Following construction of the reservoir, the original Happy Valley township, school and cemetery were completely flooded requiring their relocation. The township was moved some 4 km to the east while the cemetery, which is still in use today, was moved to the west and relocated alongside the base of the dam wall in what is now the suburb of O'Halloran Hill. The school, originally located on Candy road, was relocated south to two acres of land on Red Hill Road (later renamed Education road) which was donated by local farmer Harry Mason. While some students attended O'Halloran Hill or Clarendon schools for the 18 months that the Happy Valley school was closed, some did not attend any school until it was re-opened on 26 September 1898. The school closed in December 1979 and re-opened on a new site on the other side of the road directly opposite.

Myths abound that the spire of the original church steeple protrudes from the water when the Happy Valley reservoir's capacity is low, and that the town exists, submerged in the depths.
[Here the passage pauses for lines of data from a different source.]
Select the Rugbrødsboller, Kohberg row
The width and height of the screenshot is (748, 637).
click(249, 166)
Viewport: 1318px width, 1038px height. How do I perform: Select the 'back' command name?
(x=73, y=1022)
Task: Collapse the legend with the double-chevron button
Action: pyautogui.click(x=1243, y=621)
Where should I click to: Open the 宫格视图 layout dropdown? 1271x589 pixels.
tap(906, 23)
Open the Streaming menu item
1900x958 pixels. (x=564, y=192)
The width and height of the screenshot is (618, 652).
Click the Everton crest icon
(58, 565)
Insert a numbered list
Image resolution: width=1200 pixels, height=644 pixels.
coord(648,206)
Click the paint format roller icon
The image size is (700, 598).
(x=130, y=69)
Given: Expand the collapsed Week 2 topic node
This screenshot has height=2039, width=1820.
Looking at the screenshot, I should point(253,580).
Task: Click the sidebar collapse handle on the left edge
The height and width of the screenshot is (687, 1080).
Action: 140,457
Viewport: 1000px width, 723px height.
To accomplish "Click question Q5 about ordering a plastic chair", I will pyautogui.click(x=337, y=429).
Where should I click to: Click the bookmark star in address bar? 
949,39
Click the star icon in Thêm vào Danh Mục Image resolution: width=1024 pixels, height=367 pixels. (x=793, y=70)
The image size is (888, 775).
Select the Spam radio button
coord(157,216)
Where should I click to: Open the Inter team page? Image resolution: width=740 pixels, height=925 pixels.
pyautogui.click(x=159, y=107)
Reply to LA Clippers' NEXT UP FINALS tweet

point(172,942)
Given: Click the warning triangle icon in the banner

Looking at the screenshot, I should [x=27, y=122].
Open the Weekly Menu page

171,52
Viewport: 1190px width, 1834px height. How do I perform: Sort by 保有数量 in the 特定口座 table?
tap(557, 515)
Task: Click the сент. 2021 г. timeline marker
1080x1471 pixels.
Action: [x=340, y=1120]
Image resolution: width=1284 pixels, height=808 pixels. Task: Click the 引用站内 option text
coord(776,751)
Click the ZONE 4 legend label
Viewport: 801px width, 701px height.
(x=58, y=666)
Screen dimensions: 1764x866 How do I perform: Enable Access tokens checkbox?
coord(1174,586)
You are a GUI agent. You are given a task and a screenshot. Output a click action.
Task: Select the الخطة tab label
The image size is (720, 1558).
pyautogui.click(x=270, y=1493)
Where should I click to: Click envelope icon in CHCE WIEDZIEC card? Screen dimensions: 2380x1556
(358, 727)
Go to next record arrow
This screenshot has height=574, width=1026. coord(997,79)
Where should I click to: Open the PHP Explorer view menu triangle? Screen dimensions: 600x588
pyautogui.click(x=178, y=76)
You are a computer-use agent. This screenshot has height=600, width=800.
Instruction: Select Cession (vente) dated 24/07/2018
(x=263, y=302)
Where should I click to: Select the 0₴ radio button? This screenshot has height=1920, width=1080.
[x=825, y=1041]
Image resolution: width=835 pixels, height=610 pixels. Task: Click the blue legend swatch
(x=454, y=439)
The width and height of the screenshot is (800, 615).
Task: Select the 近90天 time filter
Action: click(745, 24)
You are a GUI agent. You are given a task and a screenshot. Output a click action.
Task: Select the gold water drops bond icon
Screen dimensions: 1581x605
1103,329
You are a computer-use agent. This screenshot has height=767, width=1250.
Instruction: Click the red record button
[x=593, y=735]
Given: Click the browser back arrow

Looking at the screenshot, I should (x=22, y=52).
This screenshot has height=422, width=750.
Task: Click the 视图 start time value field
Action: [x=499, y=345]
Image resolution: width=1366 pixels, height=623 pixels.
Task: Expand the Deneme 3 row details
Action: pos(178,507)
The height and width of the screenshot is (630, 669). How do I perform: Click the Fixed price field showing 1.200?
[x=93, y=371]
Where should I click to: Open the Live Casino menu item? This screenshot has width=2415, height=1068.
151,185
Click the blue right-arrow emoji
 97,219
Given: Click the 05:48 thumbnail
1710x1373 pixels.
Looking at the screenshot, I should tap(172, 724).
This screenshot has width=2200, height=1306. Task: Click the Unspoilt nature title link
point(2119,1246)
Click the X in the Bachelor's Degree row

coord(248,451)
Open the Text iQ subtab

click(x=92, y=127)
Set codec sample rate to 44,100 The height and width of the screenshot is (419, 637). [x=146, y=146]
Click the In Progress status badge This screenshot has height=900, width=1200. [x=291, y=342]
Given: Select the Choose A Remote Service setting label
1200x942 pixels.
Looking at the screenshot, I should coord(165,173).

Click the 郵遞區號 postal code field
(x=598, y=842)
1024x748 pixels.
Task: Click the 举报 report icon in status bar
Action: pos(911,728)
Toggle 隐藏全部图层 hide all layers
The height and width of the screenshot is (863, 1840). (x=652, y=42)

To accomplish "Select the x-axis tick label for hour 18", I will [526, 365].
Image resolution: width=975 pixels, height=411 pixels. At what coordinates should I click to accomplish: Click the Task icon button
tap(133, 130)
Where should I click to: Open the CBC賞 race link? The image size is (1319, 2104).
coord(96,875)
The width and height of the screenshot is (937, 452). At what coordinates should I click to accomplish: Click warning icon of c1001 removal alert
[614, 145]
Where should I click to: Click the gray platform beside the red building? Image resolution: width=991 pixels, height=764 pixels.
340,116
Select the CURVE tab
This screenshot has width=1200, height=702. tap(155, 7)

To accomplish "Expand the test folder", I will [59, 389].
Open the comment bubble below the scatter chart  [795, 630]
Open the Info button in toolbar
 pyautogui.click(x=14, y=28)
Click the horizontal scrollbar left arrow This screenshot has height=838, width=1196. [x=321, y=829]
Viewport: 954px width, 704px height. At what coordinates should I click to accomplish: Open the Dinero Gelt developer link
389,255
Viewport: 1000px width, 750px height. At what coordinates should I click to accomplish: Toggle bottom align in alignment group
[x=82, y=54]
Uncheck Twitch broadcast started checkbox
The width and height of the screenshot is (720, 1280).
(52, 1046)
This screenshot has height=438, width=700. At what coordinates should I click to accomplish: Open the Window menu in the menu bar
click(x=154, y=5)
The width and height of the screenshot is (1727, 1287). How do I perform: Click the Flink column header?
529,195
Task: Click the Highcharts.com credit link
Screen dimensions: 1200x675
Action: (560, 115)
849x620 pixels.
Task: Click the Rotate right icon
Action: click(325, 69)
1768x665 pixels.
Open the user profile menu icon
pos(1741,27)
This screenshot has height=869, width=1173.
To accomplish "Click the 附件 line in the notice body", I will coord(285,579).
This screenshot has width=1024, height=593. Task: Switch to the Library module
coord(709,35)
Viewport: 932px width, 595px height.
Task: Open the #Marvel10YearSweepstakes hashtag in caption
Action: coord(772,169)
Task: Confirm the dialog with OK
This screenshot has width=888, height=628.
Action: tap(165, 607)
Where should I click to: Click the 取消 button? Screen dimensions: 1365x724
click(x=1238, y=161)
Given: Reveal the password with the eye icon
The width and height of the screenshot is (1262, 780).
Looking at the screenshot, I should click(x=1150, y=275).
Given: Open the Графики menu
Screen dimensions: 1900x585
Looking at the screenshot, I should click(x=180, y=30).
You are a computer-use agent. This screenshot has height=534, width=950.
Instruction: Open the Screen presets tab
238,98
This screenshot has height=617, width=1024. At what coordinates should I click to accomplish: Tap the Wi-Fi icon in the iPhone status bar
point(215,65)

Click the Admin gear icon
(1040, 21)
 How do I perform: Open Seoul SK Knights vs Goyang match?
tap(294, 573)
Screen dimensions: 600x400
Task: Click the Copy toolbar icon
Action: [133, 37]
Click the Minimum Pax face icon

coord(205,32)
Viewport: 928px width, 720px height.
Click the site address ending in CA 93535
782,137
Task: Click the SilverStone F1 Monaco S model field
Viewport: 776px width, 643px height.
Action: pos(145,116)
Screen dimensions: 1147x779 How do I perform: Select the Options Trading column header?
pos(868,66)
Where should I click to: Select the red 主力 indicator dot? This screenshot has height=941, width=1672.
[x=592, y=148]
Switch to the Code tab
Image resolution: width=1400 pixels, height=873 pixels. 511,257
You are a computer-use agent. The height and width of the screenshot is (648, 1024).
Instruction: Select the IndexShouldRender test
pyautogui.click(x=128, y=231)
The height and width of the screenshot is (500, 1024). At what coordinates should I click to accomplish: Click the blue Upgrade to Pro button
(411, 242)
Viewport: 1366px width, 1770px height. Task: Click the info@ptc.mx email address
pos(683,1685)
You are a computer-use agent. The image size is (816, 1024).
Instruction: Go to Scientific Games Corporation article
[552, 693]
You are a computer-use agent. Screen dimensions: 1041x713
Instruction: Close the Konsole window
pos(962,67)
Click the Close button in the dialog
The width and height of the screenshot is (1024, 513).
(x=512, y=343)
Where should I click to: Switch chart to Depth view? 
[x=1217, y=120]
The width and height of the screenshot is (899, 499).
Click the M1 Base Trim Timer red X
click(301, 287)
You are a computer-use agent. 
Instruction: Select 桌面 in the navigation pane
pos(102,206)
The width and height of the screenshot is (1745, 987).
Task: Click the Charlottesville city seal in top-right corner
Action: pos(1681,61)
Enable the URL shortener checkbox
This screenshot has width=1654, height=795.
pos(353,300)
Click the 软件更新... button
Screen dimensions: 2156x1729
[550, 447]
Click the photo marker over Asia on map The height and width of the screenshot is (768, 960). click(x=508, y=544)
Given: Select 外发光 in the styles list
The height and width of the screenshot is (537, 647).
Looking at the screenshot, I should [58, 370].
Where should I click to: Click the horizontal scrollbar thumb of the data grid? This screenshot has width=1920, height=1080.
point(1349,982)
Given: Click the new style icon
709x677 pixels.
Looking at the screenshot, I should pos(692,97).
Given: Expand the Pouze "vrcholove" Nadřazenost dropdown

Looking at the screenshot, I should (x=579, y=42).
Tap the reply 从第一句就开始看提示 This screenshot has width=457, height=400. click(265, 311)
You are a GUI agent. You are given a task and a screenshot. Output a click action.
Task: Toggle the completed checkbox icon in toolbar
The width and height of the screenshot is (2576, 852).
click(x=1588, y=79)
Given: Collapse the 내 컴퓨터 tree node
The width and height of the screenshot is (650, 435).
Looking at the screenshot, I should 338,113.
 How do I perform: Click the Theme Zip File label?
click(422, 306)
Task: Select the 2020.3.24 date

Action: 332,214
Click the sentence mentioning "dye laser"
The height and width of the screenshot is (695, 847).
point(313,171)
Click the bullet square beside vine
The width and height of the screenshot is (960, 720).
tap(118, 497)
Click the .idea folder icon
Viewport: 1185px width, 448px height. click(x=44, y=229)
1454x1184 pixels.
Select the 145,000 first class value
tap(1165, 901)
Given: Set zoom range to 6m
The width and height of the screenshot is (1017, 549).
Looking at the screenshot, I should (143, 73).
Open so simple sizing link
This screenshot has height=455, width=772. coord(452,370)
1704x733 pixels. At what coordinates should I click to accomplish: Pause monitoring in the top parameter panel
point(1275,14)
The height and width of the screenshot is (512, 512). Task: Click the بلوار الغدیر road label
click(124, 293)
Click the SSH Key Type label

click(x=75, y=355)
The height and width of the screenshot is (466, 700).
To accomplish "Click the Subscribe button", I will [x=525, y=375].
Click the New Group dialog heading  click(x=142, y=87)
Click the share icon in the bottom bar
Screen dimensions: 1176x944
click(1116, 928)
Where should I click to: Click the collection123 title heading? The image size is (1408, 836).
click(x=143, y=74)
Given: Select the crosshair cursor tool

This is incorrect, as all buildings were demolished and all salvageable materials – primarily fruit trees and vines – sold off before the area was flooded. Staff responsible for the site at the time of the rumoured church sightings explain that a pump frame was then installed in the location in question which was visible at low water. At any rate, maps of pre-reservoir land parcels show that the location of the original church was not next to the 'scour' tower, but rather under the present dam wall, opposite the current church at the Candy's Road/Chandler's Hill Road junction. Between 2002 and 2004, the Reservoir was drained when it underwent a major renovation as part of A$22 million rehabilitation project aimed at enhancing the Reservoir to meet guidelines of best practice for dam management. With the lowering of the water level during renovations exposing the original Happy Valley township for the first time, archaeologists took the opportunity to excavate the site. Very little was found apart from scattered bricks and the foundations of several buildings of which only the Post Office was identified.

In 1959, the name Happy Valley was first applied to a subdivision of Section 501, hundred of Noarlunga. By the 1970s, the pressure of further subdivision was beginning to erode the area's heritage. In 1983 the District Council of Meadows, stretching from rural towns of Meadows and Echunga in the east to Happy Valley in the north west, was renamed to City of Happy Valley in recognition of the population growth in Happy Valley and its urban surrounds that had caused the council district population to exceed 10,000.

==Railway==
Happy Valley was a station on the Hallett Cove-Willunga railway line from 1915 until 1969. The station is now completely dismantled and the site is now the location of the Panalatinga Road interchange of the Southern Expressway and Main South Road.

==Country Fire Service==
The Happy Valley CFS established in 1939 is currently located on Glory Ct just off of Education Rd in Happy Valley. It is an entirely volunteer based brigade with a mixture of active fire fighters, cadets and auxiliary fire fighters and members. On average Happy Valley CFS will respond to over 250+ calls per year ranging from fixed alarms and structure fires to major bushfires and strike team deployments. The suburbs primarily covered by the brigade are Happy Valley, Woodcroft, Onkaparinga Hills, Aberfoyle Park and Flagstaff Hill. Also, Happy Valley CFS will respond into the Metropolitan Fire Service (MFS) areas to assist with any emergencies the MFS may need assistance with. Happy Valley CFS also trains with the MFS to cover the Flinders Medical Centre in Bedford Park. Both turn out to any incidents at the hospital with the first arriving service taking control of the incident.

Three fire appliances are maintained by the brigade: one 2000 litre two wheel drive Urban Pumping truck used for urban emergencies (Pumper); one 3000 litre four wheel drive Rural truck that is fitted with a larger capacity pump, suitable for structure fires and incidents requiring large volumes of water (34P) which is supplied by the South Australian State Government; and a smaller 280 litre quick response vehicle that was purchased by the brigade(QRV).